§ Task to complete
Which lines in the data below contain the string "dimensions"? Find each of them and copy it in full.

§ Input rows
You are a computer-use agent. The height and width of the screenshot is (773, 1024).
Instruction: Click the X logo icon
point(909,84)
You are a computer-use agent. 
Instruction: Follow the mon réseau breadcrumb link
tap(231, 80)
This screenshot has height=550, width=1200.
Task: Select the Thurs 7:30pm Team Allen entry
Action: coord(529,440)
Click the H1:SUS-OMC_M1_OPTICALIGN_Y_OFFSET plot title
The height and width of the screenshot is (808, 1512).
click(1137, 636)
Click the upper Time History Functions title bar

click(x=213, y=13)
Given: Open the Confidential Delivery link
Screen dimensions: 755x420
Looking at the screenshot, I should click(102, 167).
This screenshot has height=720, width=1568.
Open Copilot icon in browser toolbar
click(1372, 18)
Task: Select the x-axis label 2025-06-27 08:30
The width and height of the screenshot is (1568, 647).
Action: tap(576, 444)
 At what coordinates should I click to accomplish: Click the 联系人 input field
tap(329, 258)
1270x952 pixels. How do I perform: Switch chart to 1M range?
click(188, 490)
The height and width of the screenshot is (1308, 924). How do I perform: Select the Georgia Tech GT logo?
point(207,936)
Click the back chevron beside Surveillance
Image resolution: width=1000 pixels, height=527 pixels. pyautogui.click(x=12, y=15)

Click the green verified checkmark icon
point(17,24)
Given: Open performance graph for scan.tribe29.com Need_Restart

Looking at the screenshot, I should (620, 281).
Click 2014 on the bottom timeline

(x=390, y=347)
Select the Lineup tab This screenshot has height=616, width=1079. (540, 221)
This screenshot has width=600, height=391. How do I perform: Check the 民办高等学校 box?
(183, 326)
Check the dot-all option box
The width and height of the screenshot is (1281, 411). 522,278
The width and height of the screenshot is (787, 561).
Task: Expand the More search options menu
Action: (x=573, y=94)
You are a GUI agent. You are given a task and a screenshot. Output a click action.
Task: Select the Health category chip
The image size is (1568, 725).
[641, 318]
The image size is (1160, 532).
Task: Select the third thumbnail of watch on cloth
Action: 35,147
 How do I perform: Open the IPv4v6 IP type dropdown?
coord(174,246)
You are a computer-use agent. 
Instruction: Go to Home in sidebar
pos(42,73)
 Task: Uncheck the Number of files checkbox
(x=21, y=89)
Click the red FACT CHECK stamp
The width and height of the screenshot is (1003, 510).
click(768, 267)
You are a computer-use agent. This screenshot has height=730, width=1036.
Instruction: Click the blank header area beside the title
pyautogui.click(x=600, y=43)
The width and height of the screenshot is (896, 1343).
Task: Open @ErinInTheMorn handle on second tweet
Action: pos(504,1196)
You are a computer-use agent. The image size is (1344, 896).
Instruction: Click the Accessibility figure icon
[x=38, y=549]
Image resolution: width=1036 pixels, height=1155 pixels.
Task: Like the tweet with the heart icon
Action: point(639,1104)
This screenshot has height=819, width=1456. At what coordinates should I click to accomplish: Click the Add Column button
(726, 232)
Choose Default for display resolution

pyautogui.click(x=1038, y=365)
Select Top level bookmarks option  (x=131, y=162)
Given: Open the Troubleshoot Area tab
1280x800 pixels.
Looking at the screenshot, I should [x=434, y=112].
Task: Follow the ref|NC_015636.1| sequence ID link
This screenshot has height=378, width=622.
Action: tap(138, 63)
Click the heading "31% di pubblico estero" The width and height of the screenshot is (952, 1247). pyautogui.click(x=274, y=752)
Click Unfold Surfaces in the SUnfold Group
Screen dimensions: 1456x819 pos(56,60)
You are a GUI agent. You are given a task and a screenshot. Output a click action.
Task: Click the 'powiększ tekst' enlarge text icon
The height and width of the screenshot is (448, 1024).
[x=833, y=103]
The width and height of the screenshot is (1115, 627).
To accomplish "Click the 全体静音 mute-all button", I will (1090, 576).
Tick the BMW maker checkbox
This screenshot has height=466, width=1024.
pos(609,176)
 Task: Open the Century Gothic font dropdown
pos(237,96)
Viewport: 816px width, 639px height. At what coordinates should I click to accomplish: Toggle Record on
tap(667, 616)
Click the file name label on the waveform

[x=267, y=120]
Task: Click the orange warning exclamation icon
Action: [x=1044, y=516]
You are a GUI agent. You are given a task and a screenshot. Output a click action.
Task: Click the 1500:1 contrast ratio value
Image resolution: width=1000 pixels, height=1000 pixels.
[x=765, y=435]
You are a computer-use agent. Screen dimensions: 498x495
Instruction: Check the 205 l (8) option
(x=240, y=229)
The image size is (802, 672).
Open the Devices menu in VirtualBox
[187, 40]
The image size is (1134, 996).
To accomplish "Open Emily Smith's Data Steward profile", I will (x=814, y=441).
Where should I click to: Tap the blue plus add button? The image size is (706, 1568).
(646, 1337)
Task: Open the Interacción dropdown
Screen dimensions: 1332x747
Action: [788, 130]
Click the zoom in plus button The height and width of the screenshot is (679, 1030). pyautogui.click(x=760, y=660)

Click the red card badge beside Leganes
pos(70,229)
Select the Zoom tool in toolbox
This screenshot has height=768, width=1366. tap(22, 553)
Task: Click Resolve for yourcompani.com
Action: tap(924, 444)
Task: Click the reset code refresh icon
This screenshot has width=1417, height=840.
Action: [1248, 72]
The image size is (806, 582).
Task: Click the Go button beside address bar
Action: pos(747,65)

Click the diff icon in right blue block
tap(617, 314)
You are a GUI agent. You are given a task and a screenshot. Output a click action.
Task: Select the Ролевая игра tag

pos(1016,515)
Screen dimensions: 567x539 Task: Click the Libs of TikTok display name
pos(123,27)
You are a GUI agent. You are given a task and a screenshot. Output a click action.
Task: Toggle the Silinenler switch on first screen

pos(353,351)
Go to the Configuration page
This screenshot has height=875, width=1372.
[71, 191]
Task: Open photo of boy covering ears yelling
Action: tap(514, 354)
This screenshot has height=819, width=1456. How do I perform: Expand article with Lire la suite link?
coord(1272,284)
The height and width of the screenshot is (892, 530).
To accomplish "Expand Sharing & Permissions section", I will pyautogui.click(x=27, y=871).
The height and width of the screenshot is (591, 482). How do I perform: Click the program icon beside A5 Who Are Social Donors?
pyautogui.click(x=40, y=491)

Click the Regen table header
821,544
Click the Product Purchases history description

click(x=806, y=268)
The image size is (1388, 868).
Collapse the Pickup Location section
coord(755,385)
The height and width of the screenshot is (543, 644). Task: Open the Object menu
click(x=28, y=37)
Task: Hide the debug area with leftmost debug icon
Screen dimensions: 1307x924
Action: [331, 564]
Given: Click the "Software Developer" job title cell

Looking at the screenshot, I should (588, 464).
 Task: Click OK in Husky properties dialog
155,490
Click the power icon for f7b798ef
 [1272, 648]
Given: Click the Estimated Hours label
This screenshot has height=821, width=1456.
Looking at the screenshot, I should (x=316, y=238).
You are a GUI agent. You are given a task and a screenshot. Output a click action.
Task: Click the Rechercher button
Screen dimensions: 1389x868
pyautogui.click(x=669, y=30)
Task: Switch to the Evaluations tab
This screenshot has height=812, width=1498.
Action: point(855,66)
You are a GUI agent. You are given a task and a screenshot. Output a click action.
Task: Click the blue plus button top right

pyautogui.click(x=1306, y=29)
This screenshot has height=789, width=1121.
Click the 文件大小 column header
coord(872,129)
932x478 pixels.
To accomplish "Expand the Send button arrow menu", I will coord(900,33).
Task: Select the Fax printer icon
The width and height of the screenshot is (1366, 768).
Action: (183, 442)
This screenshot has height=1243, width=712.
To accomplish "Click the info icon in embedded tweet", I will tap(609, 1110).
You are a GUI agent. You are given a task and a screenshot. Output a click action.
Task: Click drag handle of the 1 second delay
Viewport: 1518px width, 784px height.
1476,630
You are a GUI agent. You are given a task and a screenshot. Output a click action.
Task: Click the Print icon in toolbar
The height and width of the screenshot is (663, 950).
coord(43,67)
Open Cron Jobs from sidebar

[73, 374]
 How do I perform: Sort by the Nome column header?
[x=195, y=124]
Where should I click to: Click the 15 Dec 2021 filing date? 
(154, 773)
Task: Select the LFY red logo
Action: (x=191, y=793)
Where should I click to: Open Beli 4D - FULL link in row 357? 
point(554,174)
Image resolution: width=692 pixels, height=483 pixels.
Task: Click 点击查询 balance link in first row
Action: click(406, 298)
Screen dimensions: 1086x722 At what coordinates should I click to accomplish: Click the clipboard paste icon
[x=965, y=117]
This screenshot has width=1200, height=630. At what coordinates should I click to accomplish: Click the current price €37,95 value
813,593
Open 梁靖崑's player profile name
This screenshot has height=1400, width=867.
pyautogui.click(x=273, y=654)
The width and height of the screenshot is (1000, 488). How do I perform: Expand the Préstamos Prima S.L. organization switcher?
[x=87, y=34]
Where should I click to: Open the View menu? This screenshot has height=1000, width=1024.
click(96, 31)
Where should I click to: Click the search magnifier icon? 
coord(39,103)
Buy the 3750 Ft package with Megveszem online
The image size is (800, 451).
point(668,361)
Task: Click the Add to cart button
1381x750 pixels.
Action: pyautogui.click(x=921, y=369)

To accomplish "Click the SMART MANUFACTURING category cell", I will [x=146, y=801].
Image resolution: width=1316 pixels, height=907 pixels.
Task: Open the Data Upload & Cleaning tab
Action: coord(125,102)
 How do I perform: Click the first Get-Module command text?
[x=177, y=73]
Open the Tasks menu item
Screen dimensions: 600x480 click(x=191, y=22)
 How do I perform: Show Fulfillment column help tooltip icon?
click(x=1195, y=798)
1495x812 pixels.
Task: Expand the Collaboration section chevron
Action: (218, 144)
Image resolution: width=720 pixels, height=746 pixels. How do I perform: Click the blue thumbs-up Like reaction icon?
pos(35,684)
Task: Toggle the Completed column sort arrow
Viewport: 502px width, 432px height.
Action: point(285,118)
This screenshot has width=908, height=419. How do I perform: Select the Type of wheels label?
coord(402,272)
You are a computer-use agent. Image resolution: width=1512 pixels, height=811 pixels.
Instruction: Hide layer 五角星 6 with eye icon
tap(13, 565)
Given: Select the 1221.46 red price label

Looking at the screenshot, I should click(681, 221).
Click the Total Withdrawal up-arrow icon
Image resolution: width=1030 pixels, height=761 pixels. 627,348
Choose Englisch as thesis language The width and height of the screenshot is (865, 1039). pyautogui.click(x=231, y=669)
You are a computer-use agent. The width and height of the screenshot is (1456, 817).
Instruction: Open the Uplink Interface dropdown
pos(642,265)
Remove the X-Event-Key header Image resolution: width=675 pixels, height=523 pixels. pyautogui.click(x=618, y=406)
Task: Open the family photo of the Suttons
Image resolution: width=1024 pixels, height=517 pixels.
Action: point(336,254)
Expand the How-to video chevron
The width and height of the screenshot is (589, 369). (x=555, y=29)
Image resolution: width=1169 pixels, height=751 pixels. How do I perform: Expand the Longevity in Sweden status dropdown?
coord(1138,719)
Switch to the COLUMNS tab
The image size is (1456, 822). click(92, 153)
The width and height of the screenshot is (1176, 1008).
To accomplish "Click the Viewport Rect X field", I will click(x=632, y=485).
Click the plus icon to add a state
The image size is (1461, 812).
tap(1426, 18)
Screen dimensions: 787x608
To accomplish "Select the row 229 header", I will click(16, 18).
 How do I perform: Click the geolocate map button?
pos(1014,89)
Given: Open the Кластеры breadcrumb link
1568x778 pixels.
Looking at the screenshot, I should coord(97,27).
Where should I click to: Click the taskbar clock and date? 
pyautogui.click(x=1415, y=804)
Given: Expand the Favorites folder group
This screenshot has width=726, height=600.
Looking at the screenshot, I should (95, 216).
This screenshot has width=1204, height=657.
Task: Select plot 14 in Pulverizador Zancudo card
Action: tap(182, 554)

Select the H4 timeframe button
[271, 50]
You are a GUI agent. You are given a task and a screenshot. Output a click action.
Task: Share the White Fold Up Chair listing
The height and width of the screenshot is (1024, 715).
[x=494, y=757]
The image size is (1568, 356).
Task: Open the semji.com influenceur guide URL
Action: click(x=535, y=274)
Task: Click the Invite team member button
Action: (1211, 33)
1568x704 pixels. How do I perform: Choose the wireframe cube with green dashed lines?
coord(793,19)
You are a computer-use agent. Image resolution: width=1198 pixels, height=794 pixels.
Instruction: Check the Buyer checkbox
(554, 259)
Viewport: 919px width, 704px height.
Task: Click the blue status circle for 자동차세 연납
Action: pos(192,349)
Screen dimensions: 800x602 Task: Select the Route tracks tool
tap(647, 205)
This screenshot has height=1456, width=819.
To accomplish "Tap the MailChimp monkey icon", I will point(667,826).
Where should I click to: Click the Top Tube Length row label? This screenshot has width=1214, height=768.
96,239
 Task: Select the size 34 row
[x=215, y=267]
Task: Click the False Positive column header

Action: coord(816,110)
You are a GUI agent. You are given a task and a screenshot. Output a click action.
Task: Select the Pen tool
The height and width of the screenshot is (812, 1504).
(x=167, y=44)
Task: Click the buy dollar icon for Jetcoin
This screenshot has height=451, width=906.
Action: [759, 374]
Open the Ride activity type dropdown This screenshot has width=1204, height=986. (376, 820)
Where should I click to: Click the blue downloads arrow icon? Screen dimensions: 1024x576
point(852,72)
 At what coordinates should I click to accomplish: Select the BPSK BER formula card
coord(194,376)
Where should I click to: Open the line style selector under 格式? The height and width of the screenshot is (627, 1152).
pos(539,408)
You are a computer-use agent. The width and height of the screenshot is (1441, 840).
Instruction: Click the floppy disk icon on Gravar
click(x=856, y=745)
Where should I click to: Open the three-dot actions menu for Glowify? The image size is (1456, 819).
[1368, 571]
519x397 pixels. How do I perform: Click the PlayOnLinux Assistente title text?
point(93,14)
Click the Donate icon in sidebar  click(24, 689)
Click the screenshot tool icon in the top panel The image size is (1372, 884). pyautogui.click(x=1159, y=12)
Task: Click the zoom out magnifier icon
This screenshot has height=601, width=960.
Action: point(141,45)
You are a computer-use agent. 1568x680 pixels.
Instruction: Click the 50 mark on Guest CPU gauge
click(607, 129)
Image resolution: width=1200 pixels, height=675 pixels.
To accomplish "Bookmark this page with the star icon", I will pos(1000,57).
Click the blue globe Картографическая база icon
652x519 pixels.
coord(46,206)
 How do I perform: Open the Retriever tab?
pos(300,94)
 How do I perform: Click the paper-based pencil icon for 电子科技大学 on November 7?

§ Full solution
Screen dimensions: 755x420
Screen dimensions: 1456x819 pos(56,60)
You are a computer-use agent. Screen dimensions: 498x495
Screen dimensions: 1332x747
Screen dimensions: 567x539 Task: Click the Libs of TikTok display name
Screen dimensions: 1307x924
Screen dimensions: 1389x868
Screen dimensions: 1086x722 At what coordinates should I click to accomplish: Click the clipboard paste icon
Screen dimensions: 600x480 click(x=191, y=22)
Screen dimensions: 787x608
Screen dimensions: 800x602 Task: Select the Route tracks tool
Where should I click to: Click the blue downloads arrow icon? Screen dimensions: 1024x576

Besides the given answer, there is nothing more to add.